Lo stupore qui fa esperienza del vero amore del Figlio per il Padre e per i discepoli, ovvero dello Spirito Santo, del nexus amoris. È in questo legame di Spirito che il Figlio può rendere il suo tempo, che è preghiera, sacramento. È grazie allo Spirito che il suo amare diventa sacramento. Ovvero diventa dono, grazia e santità.

La ritualità agapica della carità, descritta e donata dalla scena della lavanda dei piedi, ci fa pensare alla lavanda di lacrime a casa di Simone il lebroso, che una donna ha fatto a Gesù (Mt 26,6-13; Mc 14,3-9), e alla lavanda di profumo fatta a casa di Lazzaro, dalla sorella Maria. Donne lodate direttamente da Gesù per la santità del loro gesto, di fronte all’ipocrisia della tavola di Simone o alla malafede dei discepoli a Betania.
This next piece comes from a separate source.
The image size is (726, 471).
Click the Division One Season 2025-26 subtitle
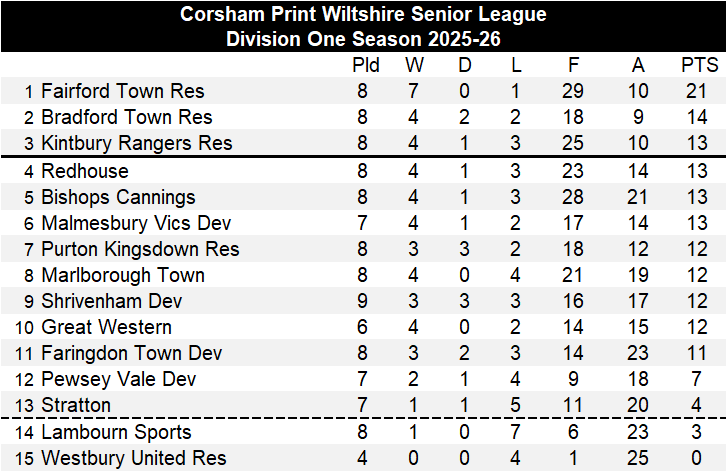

Qui stavolta è Gesù stesso che si pone a lavare i piedi ai suoi discepoli.

I verbi che descrivono i gesti raccontano la kenosi del Figlio, narrano la sua umiltà, la sua nudità di carità. Adamo alle origini si vergognò della sua nudità a causa di un conoscere per i peccati, qui il Figlio restituisce alla spogliazione delle vesti la nudità a causa dell’amore, nudità che si compirà sul legno della croce. L’uomo è riscattato nella santità agapica della sua carne nuda.

La assemblea che vede e vive i gesti della lavanda sperimenta le misure dell’amore di Dio per noi. È un gesto che genera stupore e gratitudine. È l’umiltà di Dio. È la nudità di Dio. Infine, il Vangelo si chiude con una delle esperienze più belle e generative della testimonianza: il valore dell’esempio. È l’esempio che ci permette e ci spinge a fare allo stesso modo, a vivere come lui, e non solo in lui, ad essere altri Cristo. Per questo si è reso sacramento, perché la grazia ci permettesse di essere come lui, di diventare sua memoria. Egli, per sempre, dimorerà in ciò che diciamo e facciamo in memoria di lui, e la renderà sua presenza viva e contemporanea tra di noi.